> ACTIVITY
The required output is the complete listing, copied word for word.

((

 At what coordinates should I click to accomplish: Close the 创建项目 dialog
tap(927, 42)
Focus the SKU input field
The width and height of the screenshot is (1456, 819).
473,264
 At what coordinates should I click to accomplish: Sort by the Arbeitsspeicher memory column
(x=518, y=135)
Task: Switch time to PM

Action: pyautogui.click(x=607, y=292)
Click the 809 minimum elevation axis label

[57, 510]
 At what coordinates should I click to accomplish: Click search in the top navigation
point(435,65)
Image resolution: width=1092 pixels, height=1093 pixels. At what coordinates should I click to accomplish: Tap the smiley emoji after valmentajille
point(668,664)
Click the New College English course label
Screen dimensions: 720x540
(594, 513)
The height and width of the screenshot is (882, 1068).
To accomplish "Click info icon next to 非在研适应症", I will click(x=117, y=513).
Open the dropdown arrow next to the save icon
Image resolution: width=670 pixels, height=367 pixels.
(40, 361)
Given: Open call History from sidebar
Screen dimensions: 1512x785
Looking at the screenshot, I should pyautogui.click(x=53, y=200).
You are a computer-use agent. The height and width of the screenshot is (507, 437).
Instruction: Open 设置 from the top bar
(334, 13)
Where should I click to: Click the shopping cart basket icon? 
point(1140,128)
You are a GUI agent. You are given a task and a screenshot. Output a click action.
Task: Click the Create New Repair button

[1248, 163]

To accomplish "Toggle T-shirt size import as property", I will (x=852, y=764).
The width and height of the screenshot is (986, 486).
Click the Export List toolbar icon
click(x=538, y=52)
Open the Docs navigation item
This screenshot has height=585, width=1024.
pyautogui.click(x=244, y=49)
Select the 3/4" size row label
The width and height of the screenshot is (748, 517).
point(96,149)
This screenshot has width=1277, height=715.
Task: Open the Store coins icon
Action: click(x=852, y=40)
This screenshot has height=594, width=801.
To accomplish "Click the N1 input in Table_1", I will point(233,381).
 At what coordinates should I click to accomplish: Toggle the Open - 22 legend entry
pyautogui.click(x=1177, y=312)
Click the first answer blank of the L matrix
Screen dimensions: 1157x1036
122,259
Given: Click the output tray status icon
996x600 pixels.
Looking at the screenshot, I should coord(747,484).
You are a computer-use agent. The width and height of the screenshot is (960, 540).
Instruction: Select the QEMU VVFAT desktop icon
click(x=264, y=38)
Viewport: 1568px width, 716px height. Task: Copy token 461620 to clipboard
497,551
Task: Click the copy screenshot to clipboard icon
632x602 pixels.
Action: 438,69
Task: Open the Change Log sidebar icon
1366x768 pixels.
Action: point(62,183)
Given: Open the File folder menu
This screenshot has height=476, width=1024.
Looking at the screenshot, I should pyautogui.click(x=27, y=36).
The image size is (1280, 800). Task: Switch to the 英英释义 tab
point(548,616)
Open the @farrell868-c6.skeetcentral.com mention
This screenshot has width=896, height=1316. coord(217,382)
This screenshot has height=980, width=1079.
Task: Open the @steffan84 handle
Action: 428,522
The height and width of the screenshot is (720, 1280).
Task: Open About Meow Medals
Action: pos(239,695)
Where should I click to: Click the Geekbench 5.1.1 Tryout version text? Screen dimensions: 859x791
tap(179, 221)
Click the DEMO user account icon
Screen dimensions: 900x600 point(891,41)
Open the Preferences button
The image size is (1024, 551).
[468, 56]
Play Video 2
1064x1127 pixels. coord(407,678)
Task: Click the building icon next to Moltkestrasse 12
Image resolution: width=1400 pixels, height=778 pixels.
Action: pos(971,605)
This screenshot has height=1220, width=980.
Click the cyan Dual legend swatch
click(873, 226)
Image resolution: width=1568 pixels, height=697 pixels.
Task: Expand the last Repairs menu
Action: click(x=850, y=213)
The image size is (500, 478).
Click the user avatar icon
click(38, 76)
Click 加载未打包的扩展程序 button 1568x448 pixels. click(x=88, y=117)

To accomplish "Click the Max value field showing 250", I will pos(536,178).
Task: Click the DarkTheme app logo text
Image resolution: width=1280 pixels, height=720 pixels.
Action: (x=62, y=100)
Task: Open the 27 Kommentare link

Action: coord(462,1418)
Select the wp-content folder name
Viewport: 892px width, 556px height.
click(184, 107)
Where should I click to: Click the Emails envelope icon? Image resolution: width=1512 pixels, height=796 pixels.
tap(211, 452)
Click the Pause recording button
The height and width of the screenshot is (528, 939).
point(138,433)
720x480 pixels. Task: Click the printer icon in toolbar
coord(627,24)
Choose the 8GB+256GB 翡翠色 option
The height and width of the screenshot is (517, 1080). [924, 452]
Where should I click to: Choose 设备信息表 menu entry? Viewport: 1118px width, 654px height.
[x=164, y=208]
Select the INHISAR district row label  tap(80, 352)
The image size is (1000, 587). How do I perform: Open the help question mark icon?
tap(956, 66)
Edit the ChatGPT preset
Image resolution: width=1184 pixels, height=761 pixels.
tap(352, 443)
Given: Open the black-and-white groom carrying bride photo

))

> WRITTEN SOLUTION
 At what coordinates should I click to accomplish: Close the 创建项目 dialog
tap(927, 42)
Focus the SKU input field
The width and height of the screenshot is (1456, 819).
473,264
 At what coordinates should I click to accomplish: Sort by the Arbeitsspeicher memory column
(x=518, y=135)
Task: Switch time to PM

Action: pyautogui.click(x=607, y=292)
Click the 809 minimum elevation axis label

[57, 510]
 At what coordinates should I click to accomplish: Click search in the top navigation
point(435,65)
Image resolution: width=1092 pixels, height=1093 pixels. At what coordinates should I click to accomplish: Tap the smiley emoji after valmentajille
point(668,664)
Click the New College English course label
Screen dimensions: 720x540
(594, 513)
The height and width of the screenshot is (882, 1068).
To accomplish "Click info icon next to 非在研适应症", I will click(x=117, y=513).
Open the dropdown arrow next to the save icon
Image resolution: width=670 pixels, height=367 pixels.
(40, 361)
Given: Open call History from sidebar
Screen dimensions: 1512x785
Looking at the screenshot, I should pyautogui.click(x=53, y=200).
You are a computer-use agent. The height and width of the screenshot is (507, 437).
Instruction: Open 设置 from the top bar
(334, 13)
Where should I click to: Click the shopping cart basket icon? 
point(1140,128)
You are a GUI agent. You are given a task and a screenshot. Output a click action.
Task: Click the Create New Repair button

[1248, 163]

To accomplish "Toggle T-shirt size import as property", I will (x=852, y=764).
The width and height of the screenshot is (986, 486).
Click the Export List toolbar icon
click(x=538, y=52)
Open the Docs navigation item
This screenshot has height=585, width=1024.
pyautogui.click(x=244, y=49)
Select the 3/4" size row label
The width and height of the screenshot is (748, 517).
point(96,149)
This screenshot has width=1277, height=715.
Task: Open the Store coins icon
Action: click(x=852, y=40)
This screenshot has height=594, width=801.
To accomplish "Click the N1 input in Table_1", I will point(233,381).
 At what coordinates should I click to accomplish: Toggle the Open - 22 legend entry
pyautogui.click(x=1177, y=312)
Click the first answer blank of the L matrix
Screen dimensions: 1157x1036
122,259
Given: Click the output tray status icon
996x600 pixels.
Looking at the screenshot, I should coord(747,484).
You are a computer-use agent. The width and height of the screenshot is (960, 540).
Instruction: Select the QEMU VVFAT desktop icon
click(x=264, y=38)
Viewport: 1568px width, 716px height. Task: Copy token 461620 to clipboard
497,551
Task: Click the copy screenshot to clipboard icon
632x602 pixels.
Action: 438,69
Task: Open the Change Log sidebar icon
1366x768 pixels.
Action: point(62,183)
Given: Open the File folder menu
This screenshot has height=476, width=1024.
Looking at the screenshot, I should pyautogui.click(x=27, y=36).
The image size is (1280, 800). Task: Switch to the 英英释义 tab
point(548,616)
Open the @farrell868-c6.skeetcentral.com mention
This screenshot has width=896, height=1316. coord(217,382)
This screenshot has height=980, width=1079.
Task: Open the @steffan84 handle
Action: 428,522
The height and width of the screenshot is (720, 1280).
Task: Open About Meow Medals
Action: pos(239,695)
Where should I click to: Click the Geekbench 5.1.1 Tryout version text? Screen dimensions: 859x791
tap(179, 221)
Click the DEMO user account icon
Screen dimensions: 900x600 point(891,41)
Open the Preferences button
The image size is (1024, 551).
[468, 56]
Play Video 2
1064x1127 pixels. coord(407,678)
Task: Click the building icon next to Moltkestrasse 12
Image resolution: width=1400 pixels, height=778 pixels.
Action: pos(971,605)
This screenshot has height=1220, width=980.
Click the cyan Dual legend swatch
click(873, 226)
Image resolution: width=1568 pixels, height=697 pixels.
Task: Expand the last Repairs menu
Action: click(x=850, y=213)
The image size is (500, 478).
Click the user avatar icon
click(38, 76)
Click 加载未打包的扩展程序 button 1568x448 pixels. click(x=88, y=117)

To accomplish "Click the Max value field showing 250", I will pos(536,178).
Task: Click the DarkTheme app logo text
Image resolution: width=1280 pixels, height=720 pixels.
Action: (x=62, y=100)
Task: Open the 27 Kommentare link

Action: coord(462,1418)
Select the wp-content folder name
Viewport: 892px width, 556px height.
click(184, 107)
Where should I click to: Click the Emails envelope icon? Image resolution: width=1512 pixels, height=796 pixels.
tap(211, 452)
Click the Pause recording button
The height and width of the screenshot is (528, 939).
point(138,433)
720x480 pixels. Task: Click the printer icon in toolbar
coord(627,24)
Choose the 8GB+256GB 翡翠色 option
The height and width of the screenshot is (517, 1080). [924, 452]
Where should I click to: Choose 设备信息表 menu entry? Viewport: 1118px width, 654px height.
[x=164, y=208]
Select the INHISAR district row label  tap(80, 352)
The image size is (1000, 587). How do I perform: Open the help question mark icon?
tap(956, 66)
Edit the ChatGPT preset
Image resolution: width=1184 pixels, height=761 pixels.
tap(352, 443)
Given: Open the black-and-white groom carrying bride photo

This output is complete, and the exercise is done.